Problem requirements:
Exactly how many lines of the data below include the string "will"? State the number and nothing more.

:: Exercise data ::

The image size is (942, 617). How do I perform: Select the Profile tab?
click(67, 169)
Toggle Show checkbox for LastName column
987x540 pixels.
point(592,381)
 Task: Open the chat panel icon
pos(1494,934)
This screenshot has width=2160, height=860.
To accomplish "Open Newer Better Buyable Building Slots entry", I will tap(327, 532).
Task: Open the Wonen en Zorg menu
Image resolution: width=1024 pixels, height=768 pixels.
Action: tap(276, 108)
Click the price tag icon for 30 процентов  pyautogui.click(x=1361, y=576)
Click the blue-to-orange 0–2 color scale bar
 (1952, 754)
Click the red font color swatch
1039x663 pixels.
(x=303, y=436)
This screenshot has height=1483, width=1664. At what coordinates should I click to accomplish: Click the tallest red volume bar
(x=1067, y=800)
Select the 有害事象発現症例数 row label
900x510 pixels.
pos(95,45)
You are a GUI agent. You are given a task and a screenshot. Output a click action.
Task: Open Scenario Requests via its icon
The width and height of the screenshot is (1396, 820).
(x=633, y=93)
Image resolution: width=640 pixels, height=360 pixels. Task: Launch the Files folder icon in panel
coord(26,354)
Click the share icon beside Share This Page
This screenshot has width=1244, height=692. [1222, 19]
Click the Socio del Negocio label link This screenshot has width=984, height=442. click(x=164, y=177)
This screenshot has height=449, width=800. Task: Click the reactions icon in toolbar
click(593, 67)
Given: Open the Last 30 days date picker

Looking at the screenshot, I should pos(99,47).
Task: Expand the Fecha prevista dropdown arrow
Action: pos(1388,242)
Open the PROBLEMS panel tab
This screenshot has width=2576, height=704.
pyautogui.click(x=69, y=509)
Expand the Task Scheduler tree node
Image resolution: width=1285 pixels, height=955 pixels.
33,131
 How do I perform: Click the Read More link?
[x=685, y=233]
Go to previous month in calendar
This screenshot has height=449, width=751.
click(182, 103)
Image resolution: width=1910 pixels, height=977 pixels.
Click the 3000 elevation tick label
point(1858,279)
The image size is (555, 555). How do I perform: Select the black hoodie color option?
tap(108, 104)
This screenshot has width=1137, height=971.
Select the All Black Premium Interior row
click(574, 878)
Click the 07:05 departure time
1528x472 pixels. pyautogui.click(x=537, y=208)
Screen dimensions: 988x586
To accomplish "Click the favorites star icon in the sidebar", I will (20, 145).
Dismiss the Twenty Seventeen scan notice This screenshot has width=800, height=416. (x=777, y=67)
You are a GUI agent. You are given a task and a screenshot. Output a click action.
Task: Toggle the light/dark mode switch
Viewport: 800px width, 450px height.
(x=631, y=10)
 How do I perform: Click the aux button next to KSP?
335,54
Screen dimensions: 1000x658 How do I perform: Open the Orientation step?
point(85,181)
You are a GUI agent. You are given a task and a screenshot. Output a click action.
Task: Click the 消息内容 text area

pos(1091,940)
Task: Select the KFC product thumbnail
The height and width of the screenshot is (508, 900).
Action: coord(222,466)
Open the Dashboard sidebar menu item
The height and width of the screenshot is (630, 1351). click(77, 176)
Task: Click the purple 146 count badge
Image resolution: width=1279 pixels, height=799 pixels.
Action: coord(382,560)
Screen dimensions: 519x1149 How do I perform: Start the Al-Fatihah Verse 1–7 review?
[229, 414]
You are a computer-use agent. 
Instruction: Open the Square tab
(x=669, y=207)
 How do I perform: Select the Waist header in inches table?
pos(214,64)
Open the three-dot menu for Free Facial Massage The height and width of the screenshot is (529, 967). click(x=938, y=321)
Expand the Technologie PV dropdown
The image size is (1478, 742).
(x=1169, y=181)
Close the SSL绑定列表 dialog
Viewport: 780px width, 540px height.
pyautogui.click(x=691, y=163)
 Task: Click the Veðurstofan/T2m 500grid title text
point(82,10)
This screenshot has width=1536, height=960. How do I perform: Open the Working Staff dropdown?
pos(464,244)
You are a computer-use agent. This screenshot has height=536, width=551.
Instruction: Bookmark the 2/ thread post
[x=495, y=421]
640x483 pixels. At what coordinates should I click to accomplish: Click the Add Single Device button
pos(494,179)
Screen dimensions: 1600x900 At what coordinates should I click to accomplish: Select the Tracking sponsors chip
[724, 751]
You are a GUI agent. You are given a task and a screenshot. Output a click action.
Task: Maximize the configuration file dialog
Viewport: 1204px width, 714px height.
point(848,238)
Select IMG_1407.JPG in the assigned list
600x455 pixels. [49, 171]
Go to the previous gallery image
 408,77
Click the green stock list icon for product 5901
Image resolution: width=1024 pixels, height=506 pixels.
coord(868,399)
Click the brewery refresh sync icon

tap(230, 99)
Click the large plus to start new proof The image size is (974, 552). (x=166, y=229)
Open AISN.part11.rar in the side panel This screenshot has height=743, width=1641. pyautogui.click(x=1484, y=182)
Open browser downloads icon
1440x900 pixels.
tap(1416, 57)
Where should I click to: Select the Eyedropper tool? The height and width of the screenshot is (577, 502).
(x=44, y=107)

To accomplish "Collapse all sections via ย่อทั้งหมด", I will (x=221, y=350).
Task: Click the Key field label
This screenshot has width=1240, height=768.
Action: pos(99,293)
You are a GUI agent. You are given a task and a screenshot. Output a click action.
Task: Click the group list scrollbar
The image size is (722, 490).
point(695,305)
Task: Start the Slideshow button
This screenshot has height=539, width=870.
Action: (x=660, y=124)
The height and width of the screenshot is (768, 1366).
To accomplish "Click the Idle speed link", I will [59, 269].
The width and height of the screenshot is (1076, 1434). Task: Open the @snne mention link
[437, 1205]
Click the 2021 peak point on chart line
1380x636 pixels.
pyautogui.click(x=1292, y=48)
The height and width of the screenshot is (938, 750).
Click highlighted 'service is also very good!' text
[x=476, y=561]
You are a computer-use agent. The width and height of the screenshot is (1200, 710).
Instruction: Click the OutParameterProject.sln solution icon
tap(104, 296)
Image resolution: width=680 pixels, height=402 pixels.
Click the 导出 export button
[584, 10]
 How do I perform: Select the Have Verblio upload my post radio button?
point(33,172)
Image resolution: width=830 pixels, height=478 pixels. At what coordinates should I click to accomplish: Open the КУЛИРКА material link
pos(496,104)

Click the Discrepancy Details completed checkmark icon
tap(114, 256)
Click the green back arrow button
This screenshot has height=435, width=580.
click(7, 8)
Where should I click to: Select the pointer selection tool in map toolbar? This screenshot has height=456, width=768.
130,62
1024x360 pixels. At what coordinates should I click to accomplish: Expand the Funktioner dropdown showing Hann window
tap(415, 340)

:::

Reply:
4